EXERCISE DESCRIPTION ▸
Convert the entries below, from the line containing "Where should I" through the line containing "pyautogui.click(x=1036, y=686)", into a JSON list of strings with one string per line and no blank lines, leaving out the pictures.

***** SUPPLIED RECORDS *****

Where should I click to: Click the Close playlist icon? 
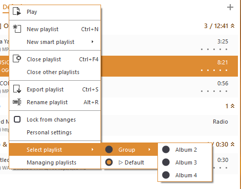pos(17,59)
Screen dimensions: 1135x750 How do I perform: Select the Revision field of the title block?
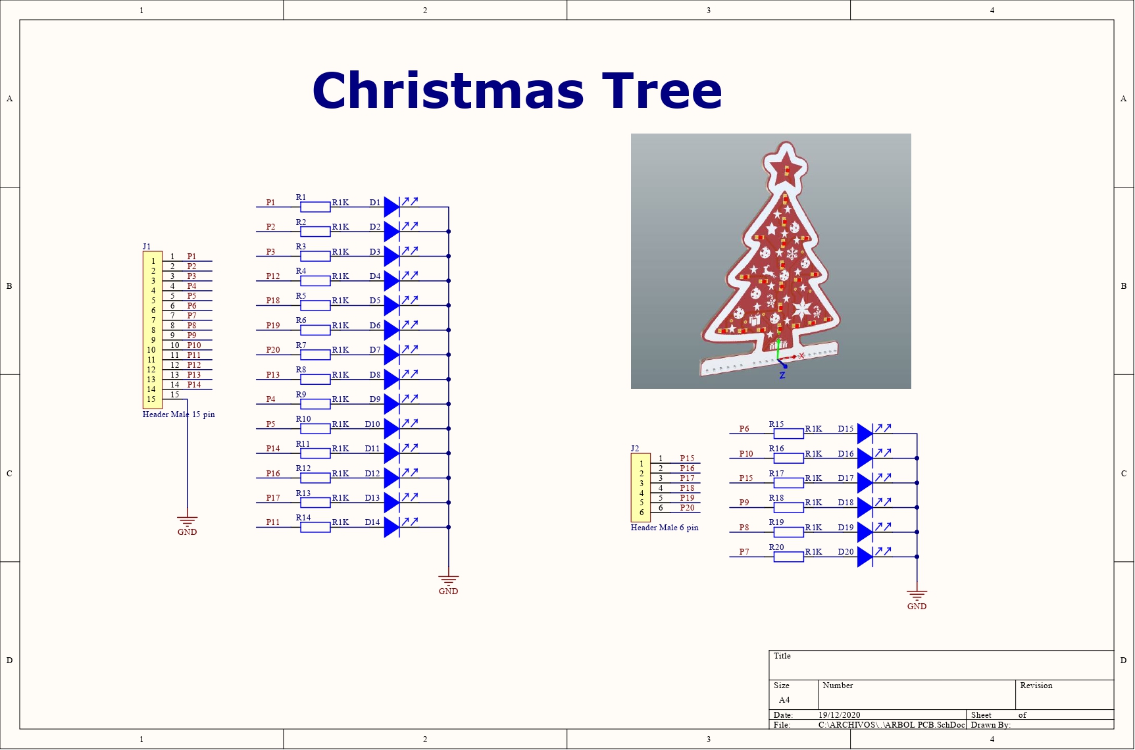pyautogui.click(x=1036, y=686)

*****
***** SUPPLIED RECORDS *****

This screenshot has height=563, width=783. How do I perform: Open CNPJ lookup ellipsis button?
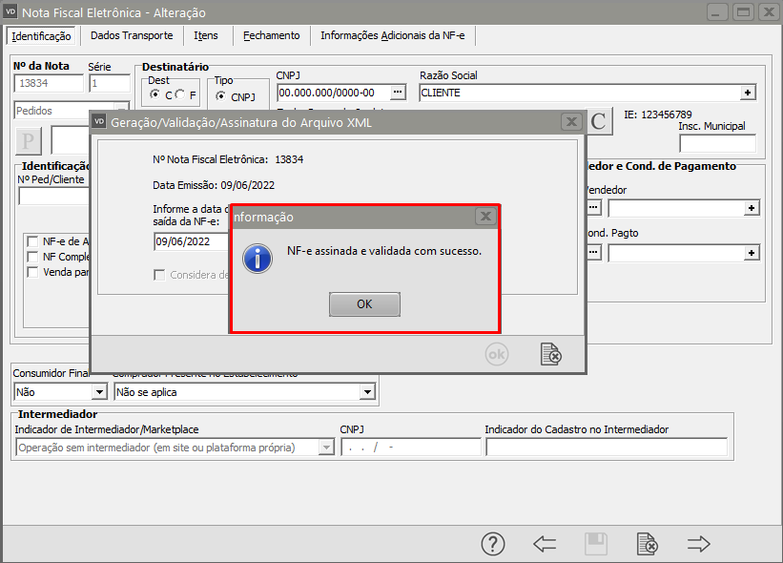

*****

COMPLETED TASK ▸
[
  "Where should I click to: Click the Close playlist icon? ",
  "pos(17,59)",
  "Screen dimensions: 1135x750 How do I perform: Select the Revision field of the title block?",
  "pyautogui.click(x=1036, y=686)"
]